▶ _REQUIRED WORK_
Decide whether each statement agrees with the froghopper text below: 1. Froghopper eggs hatch in late spring. 2. Froghoppers do serious damage to plants. 3. The froth remains after the nymphs become adults. Answer yes or no for each, quoting the deciding words.

▶ _TEXT PROVIDED_
Content starts

Fascinating froghoppers
While out admiring my bee-covered lavender and salvias the other day, I noticed they were also completely awash with cuckoo spit, looking like miniature blobs of bubble bath around the joints of the stems. Apart from the whimsical romance of its folksy name, which came about as its appearance happens to coincide with the summer arrival of the cuckoo, there’s a lot that’s appealing about cuckoo spit. It’s actually produced by the larvae of the spittlebug or froghopper, a tiny insect up to a centimetre long that gets its name from its habit of jumping if threatened – plus its blunt, rounded ‘face’ looks charmingly like a little frog. They’re all speckled brown or beige except for one colourful character, the red and black froghopper, which stands out from the rest with dramatic wing markings. Amazingly, the adults can jump with a powerful G-force up to 70cm (2¼ft) high due to hefty hind legs. It’s said that this is a greater feat than the flea and similar to a human jumping over a tower block. It’s in late summer and autumn that froghoppers lay their eggs in plant stem crevices, which then overwinter, stay where they are and hatch in late spring. It’s then that these nymphs create white bubbles to live in as they go through the stages to become adults – it’s thought to be protection from predators but actually there’s a species of wasp that specialises in picking out froghopper nymphs from the ‘spit’ and feeding them to their young!
The young froghoppers – creamy white, tiny versions of their parents – keep under cover in the bubbles and keep moist in there, too, as they suck plant sap for food. After a heavy feast, the froghoppers then produce excess plant sap liquid from their rear ends – it’s this that turns into the cuckoo spit.
Cuckoo spit looks a little unattractive but other than that froghoppers actually do little damage to plants, so they’re nothing to worry about. Once the nymphs become adults the froth disappears and they move freely about the garden, unencumbered. However, it’s helpful to record any sightings as there’s concern that froghoppers are potential vectors of the bacterial plant disease Xylella. Do so at www. spittlebugsurvey.co.uk.

Content ends

▶ _EXTRACTED MATERIAL_
Content starts

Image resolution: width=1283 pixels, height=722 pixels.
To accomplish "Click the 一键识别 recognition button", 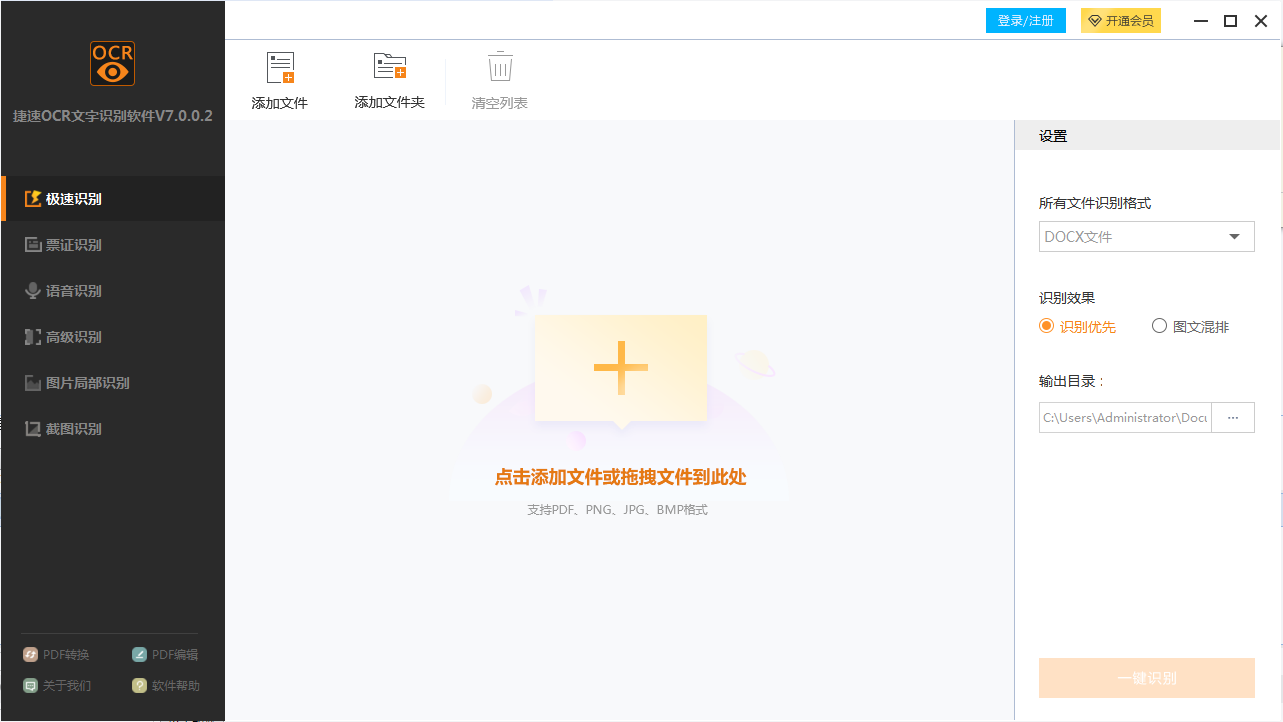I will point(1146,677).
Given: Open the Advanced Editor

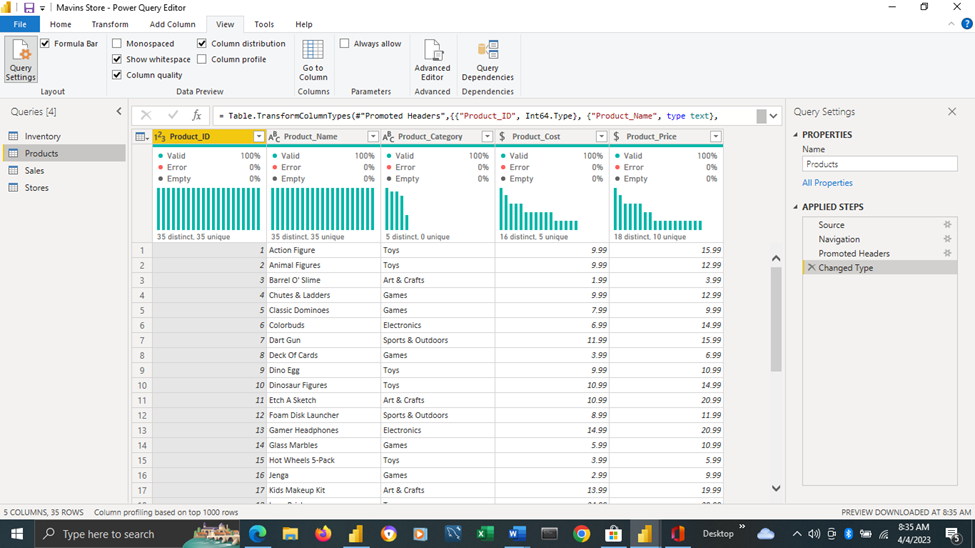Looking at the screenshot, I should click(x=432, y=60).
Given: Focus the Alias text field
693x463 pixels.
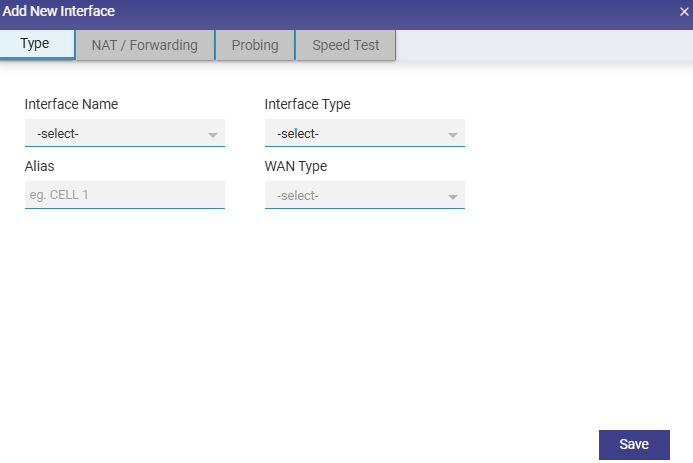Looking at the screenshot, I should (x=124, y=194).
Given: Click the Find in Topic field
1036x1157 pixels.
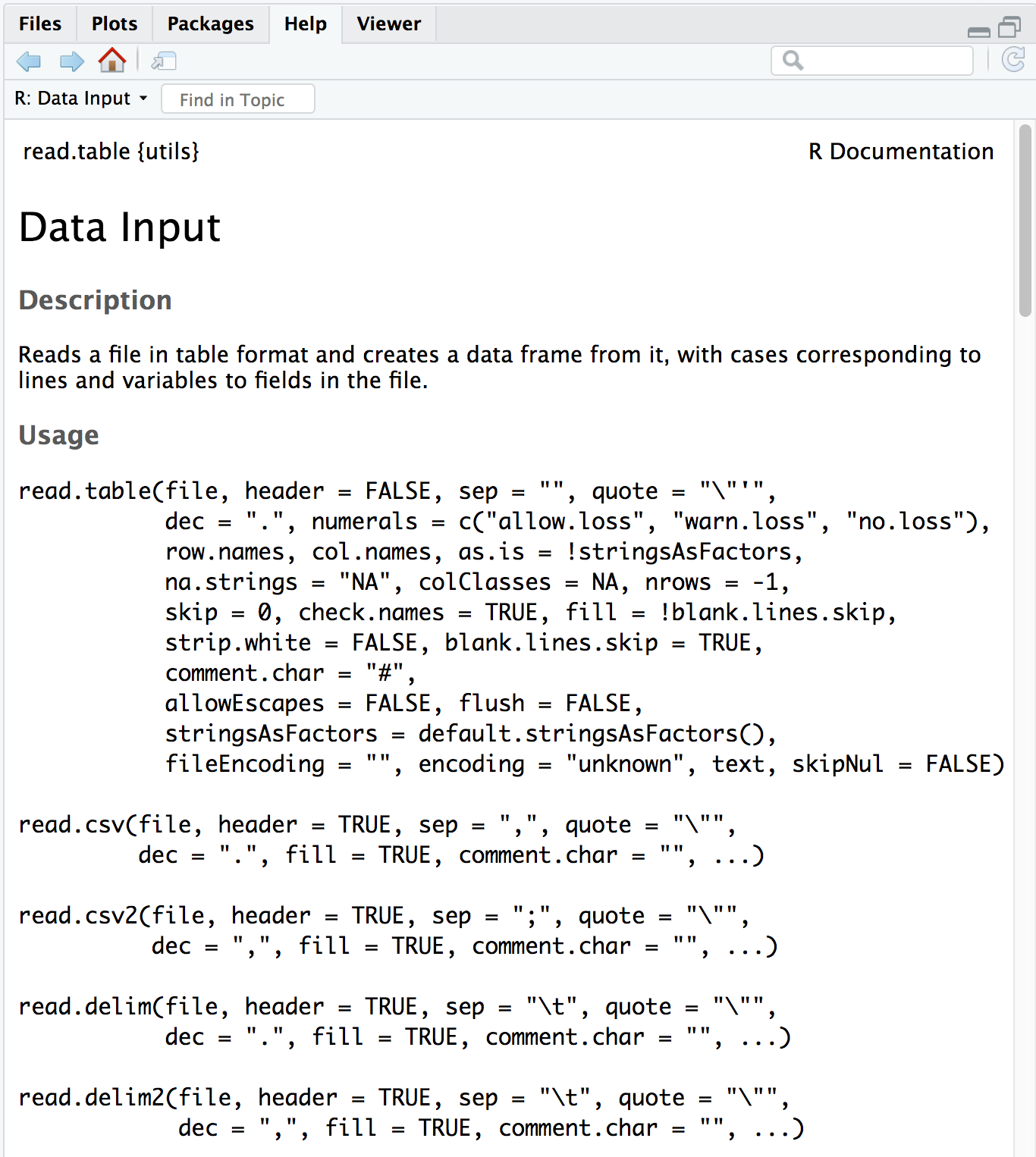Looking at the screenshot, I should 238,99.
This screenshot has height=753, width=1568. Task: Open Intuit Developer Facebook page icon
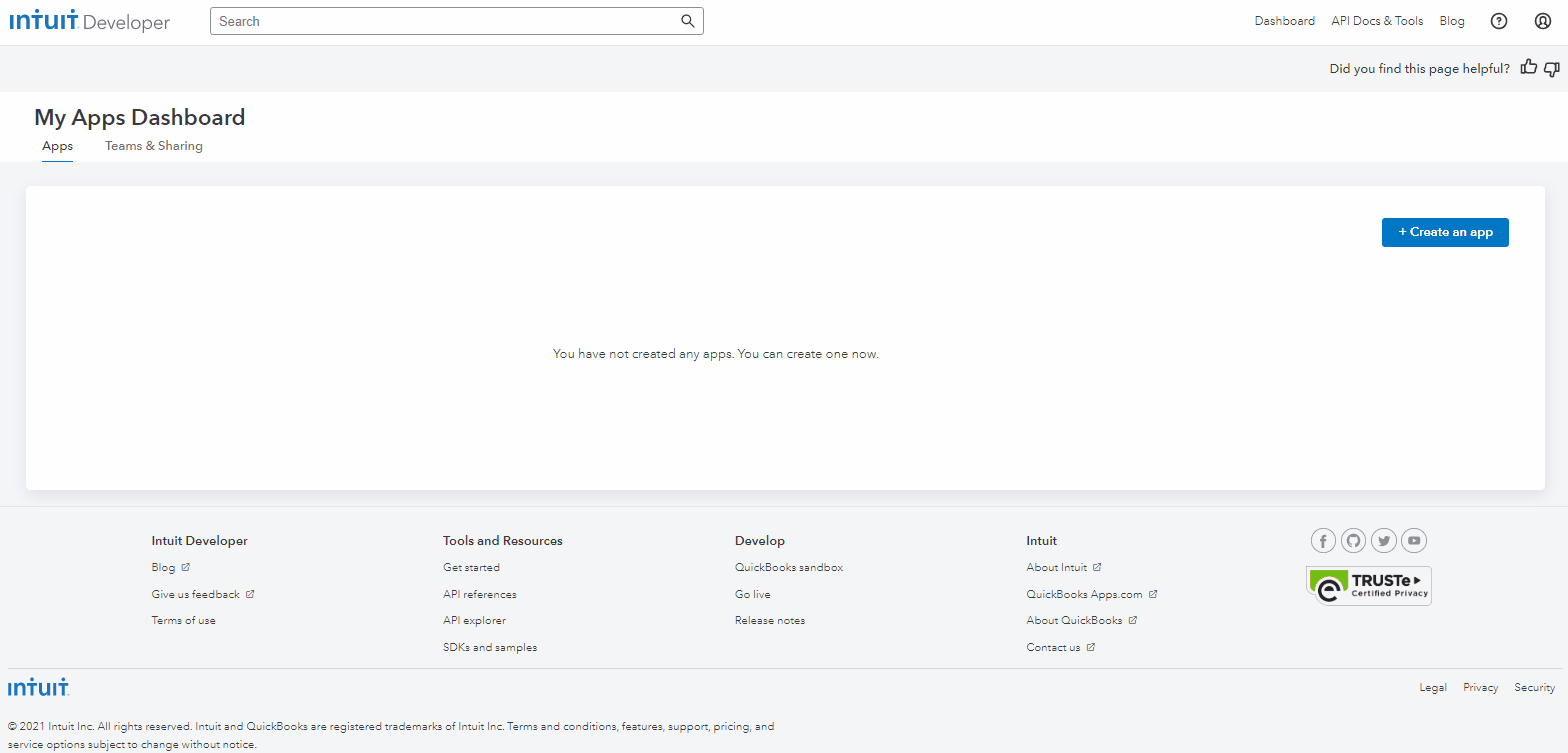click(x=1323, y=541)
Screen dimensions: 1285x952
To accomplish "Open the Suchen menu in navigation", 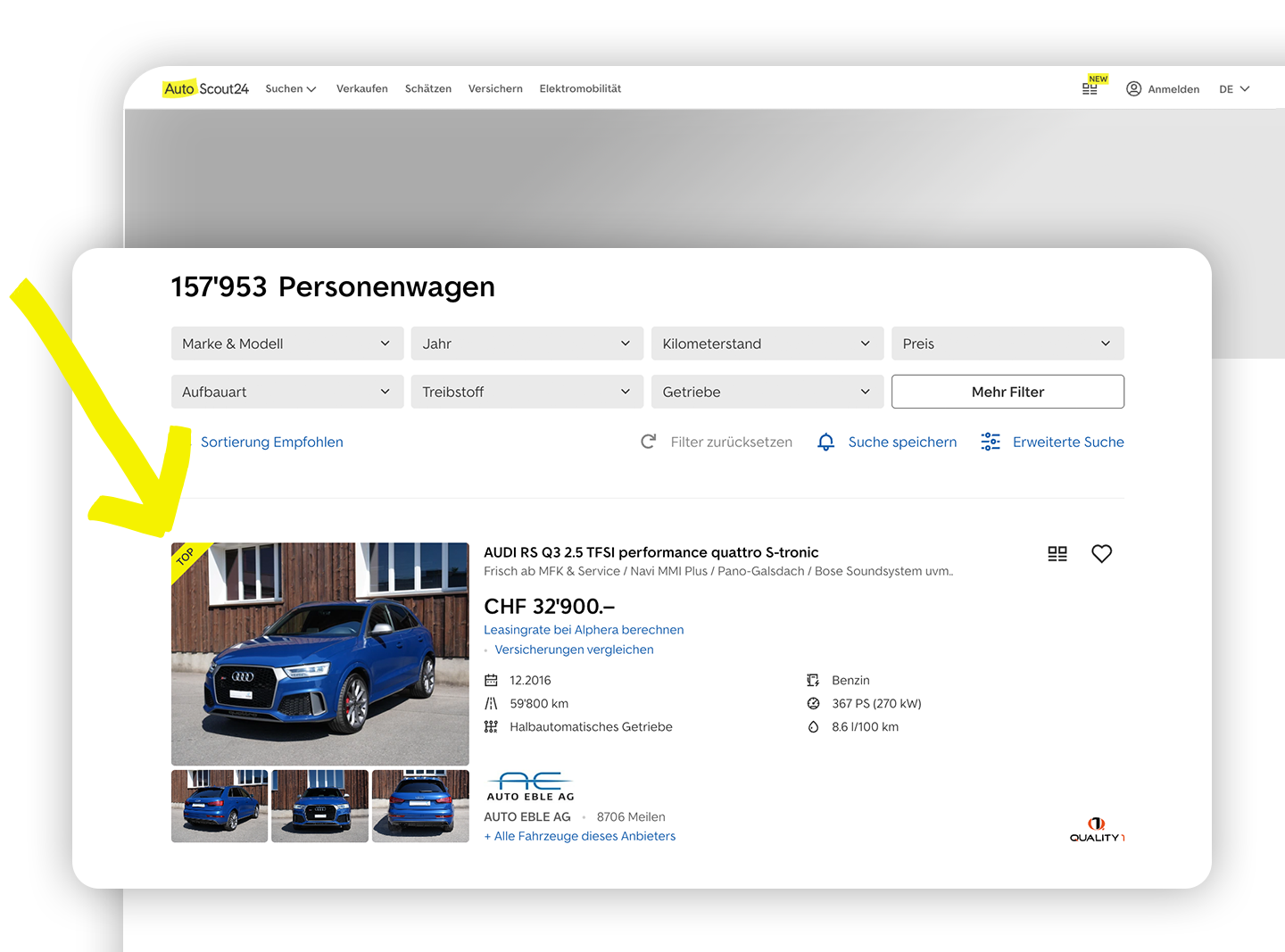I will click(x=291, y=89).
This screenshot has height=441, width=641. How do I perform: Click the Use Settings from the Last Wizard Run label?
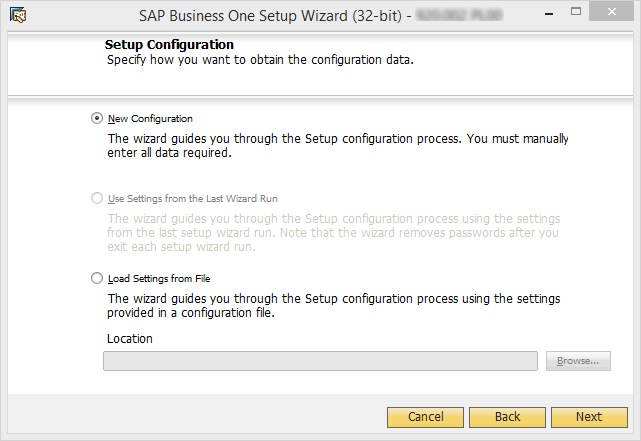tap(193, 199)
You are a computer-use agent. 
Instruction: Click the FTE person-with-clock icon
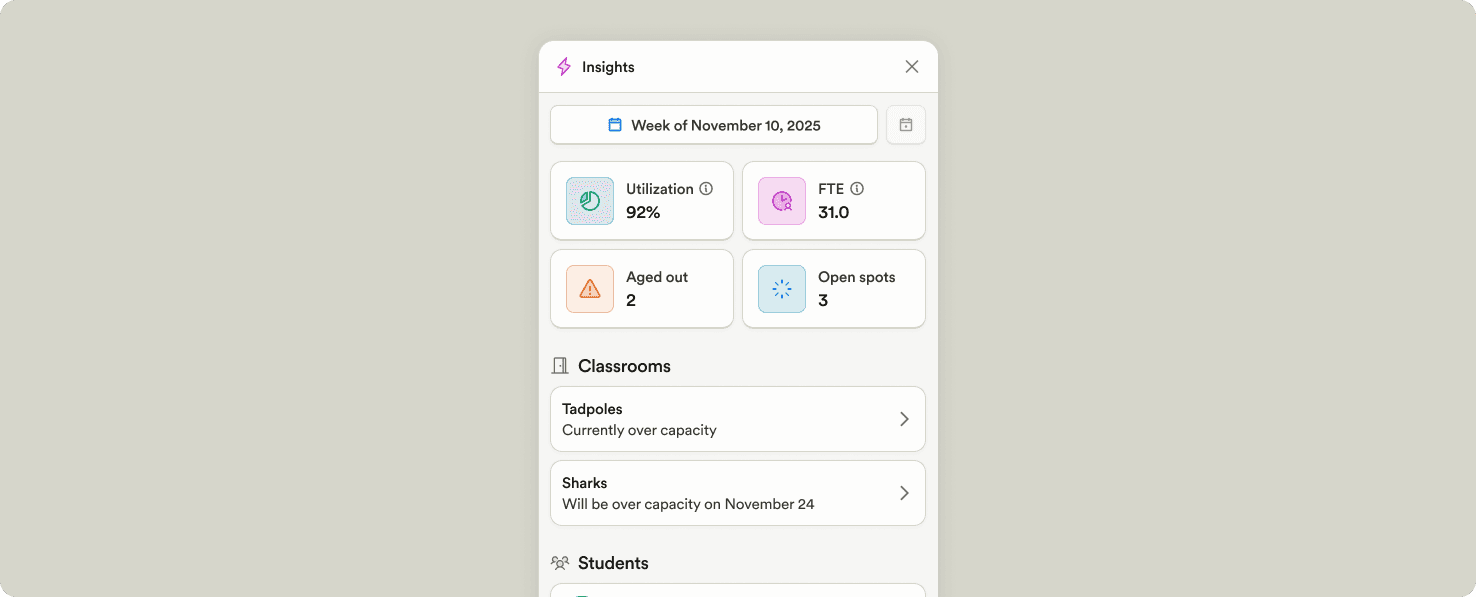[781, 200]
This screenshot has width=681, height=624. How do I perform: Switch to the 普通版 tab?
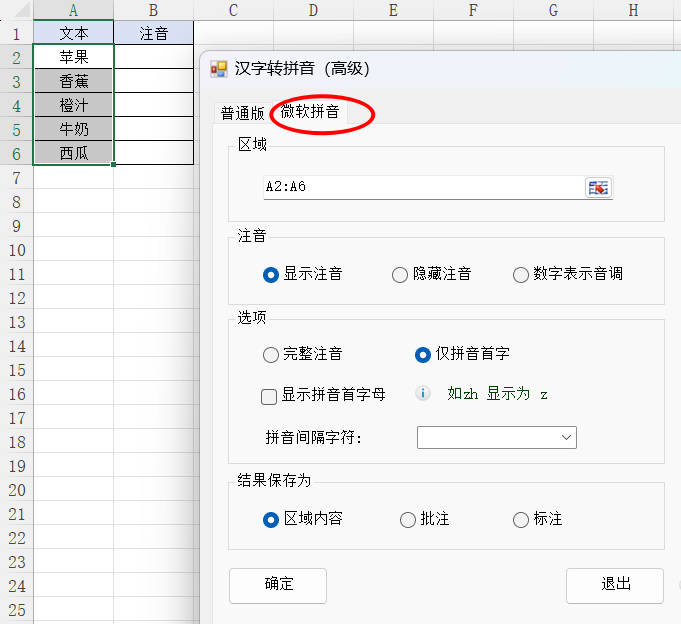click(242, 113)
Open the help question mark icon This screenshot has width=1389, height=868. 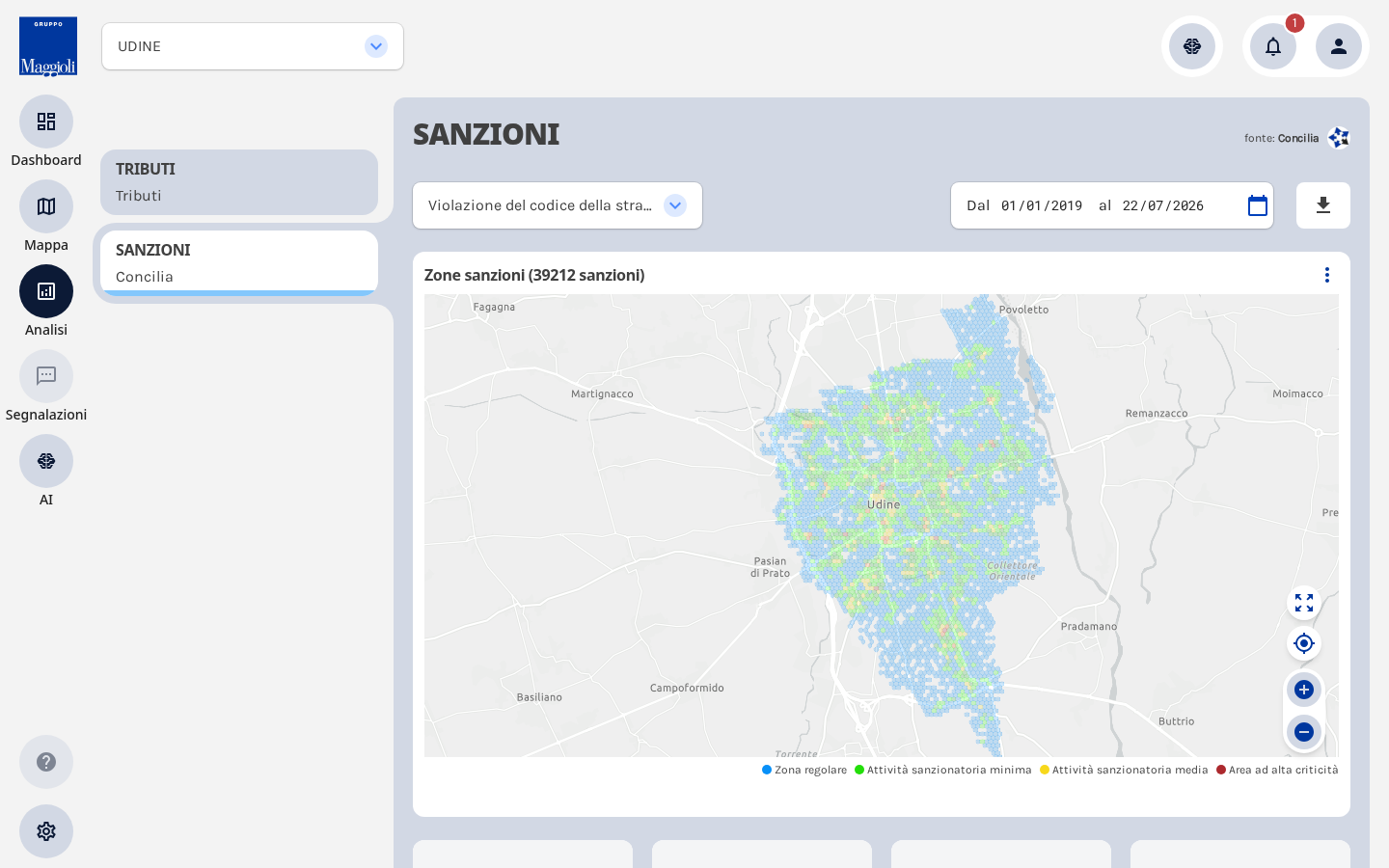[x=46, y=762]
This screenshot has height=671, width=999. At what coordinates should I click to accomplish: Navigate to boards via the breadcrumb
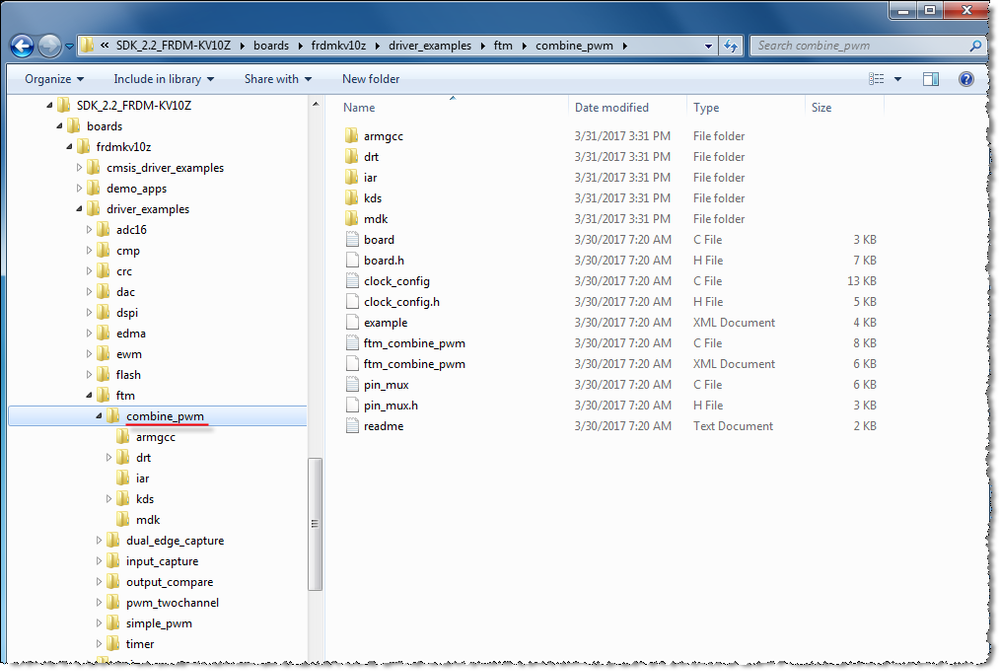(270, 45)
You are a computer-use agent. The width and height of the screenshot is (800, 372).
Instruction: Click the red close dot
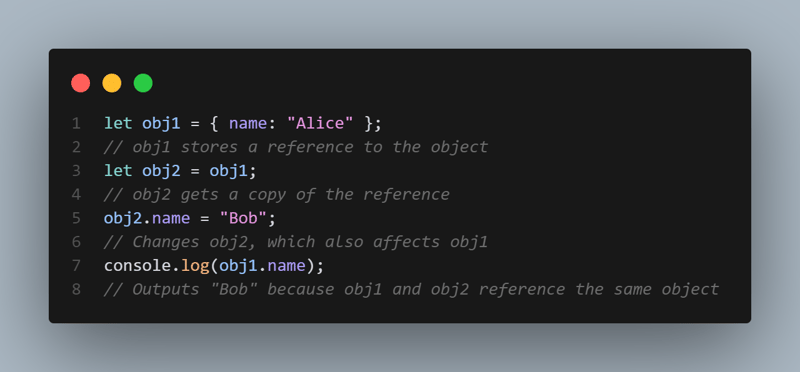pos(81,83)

Content ends

▶ _WORKED SOLUTION_
1. Yes: "hatch in late spring"
2. No: "froghoppers actually do little damage to plants"
3. No: "Once the nymphs become adults the froth disappears"